Antidepressants are commonly prescribed to adults with AN [11]. There is some evidence that they improve symptoms of comorbid depression in AN [12], but limited data for them being effective in improving ED symptoms [13]. In the TIARA trial, ~ 60% of our participants were taking antidepressants and in fact, the total group had somewhat higher depression scores compared to other treatment studies of AN (e.g., [5]). In the present analyses, those taking antidepressants reported more severe ED, depression and anxiety symptoms at baseline i.e., they appeared to be more psychologically unwell (though none of the differences were statistically significant). In this context, it is of note that none of the participants in the antidepressant group, but 3/10 (30%) of the participants in the no antidepressant group, reported ED symptom recovery prior to rTMS treatment.

[Stored entries]
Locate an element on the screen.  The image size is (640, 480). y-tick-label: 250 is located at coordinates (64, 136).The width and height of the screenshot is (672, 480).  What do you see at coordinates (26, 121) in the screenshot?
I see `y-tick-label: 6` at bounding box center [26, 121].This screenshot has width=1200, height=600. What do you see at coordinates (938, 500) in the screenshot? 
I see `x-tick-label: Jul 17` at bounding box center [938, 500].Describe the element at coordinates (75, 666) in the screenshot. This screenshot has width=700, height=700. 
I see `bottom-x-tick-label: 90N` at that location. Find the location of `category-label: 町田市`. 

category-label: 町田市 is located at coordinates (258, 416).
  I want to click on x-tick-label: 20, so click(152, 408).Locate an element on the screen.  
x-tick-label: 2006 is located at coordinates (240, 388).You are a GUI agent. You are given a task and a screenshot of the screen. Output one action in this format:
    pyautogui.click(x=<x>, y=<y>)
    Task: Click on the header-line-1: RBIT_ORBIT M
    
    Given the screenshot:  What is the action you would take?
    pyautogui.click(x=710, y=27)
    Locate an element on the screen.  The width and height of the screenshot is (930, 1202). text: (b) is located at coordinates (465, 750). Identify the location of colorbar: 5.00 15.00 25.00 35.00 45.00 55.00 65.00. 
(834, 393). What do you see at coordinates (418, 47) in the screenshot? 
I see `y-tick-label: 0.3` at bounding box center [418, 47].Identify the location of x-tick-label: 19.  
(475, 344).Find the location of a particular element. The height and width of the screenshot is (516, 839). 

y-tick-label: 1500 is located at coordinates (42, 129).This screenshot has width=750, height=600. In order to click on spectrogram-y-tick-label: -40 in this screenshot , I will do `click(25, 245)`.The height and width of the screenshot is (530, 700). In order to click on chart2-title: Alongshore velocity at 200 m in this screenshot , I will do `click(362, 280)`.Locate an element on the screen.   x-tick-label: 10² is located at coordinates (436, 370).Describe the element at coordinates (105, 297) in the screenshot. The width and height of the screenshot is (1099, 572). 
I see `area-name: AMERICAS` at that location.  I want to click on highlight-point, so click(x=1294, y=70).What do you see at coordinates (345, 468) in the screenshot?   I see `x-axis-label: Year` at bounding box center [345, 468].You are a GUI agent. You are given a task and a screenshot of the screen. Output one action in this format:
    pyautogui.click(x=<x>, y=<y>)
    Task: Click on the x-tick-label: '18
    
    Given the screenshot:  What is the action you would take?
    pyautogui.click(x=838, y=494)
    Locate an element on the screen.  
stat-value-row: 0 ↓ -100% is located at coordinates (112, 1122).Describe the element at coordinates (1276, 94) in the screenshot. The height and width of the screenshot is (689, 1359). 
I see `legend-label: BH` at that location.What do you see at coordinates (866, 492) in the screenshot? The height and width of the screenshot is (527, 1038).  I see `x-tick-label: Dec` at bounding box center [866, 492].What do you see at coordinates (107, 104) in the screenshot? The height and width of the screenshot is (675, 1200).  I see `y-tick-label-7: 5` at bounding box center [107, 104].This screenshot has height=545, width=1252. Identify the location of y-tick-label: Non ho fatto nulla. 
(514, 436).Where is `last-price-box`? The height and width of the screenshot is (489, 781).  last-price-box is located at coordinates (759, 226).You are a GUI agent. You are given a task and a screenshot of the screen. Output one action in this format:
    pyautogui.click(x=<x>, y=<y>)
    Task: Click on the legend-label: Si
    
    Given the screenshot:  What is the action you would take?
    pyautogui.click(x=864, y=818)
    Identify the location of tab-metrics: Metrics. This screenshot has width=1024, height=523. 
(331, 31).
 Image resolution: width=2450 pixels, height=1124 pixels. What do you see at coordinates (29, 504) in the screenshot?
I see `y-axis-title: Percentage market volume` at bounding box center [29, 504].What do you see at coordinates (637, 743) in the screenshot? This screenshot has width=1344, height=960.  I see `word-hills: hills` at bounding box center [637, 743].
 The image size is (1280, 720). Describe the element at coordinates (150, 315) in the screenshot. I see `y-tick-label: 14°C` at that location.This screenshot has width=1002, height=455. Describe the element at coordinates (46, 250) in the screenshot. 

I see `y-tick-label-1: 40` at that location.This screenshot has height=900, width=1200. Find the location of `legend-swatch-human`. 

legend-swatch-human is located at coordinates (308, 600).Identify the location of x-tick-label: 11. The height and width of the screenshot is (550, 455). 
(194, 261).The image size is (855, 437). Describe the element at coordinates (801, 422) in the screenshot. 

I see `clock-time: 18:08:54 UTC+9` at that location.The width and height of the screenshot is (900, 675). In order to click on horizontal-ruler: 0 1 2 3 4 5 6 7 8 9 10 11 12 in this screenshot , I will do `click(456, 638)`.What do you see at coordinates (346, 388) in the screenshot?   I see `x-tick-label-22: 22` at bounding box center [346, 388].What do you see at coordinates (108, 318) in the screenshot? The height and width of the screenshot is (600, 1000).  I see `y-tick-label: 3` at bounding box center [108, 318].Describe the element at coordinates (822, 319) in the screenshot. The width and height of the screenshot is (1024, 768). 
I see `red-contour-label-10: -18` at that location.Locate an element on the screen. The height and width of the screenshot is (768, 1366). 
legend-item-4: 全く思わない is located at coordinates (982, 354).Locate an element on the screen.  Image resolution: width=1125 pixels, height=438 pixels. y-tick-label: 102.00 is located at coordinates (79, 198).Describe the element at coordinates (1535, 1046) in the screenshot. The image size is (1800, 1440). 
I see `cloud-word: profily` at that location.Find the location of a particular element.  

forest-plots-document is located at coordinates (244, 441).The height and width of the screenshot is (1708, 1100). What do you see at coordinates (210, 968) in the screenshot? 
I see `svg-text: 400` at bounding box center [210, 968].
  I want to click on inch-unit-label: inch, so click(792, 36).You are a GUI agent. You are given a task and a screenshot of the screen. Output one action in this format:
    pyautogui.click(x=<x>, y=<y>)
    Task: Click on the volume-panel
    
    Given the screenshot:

| ASSIGNED TASK 1 |
According to the passage on antidepressants in AN, roughly what share of TIARA trial participants were taking antidepressants?
| ASSIGNED TASK 2 |
Write out the passage on antidepressants in AN from "Antidepressants are commonly" up to and including "to rTMS treatment.".
| ASSIGNED TASK 3 |
Resume the passage on antidepressants in AN, picking up after its final sentence.

| RESULT 1 |
About 60%.

| RESULT 2 |
Antidepressants are commonly prescribed to adults with AN [11]. There is some evidence that they improve symptoms of comorbid depression in AN [12], but limited data for them being effective in improving ED symptoms [13]. In the TIARA trial, ~ 60% of our participants were taking antidepressants and in fact, the total group had somewhat higher depression scores compared to other treatment studies of AN (e.g., [5]). In the present analyses, those taking antidepressants reported more severe ED, depression and anxiety symptoms at baseline i.e., they appeared to be more psychologically unwell (though none of the differences were statistically significant). In this context, it is of note that none of the participants in the antidepressant group, but 3/10 (30%) of the participants in the no antidepressant group, reported ED symptom recovery prior to rTMS treatment.

| RESULT 3 |
In MDD, rTMS is typically administered as an augmentation therapy to antidepressant medication (e.g., [14]). However, little is known about the potential impact of antidepressants on the clinical efficacy of rTMS (and vice versa). Data on the effects of concurrent antidepressant medication during rTMS treatment for MDD is mixed, reporting either an enhancement of the rTMS response [4, 15] or no effect [16]. In terms of potential synergistic mechanisms, it is of note that both rTMS and antidepressant medication (including those with rapid onset effects) have been reported to alter neuronal plasticity and cortical excitability [17,18,19,20]. To an extent, this is suggested by our data. It is unclear however, why antidepressant status was associated with improvements in ED outcomes, but not with significant changes in mood following the rTMS treatment, especially as symptoms of depression are the typical target of antidepressants and these medications are reported to have little efficacy in treating ED symptoms [13].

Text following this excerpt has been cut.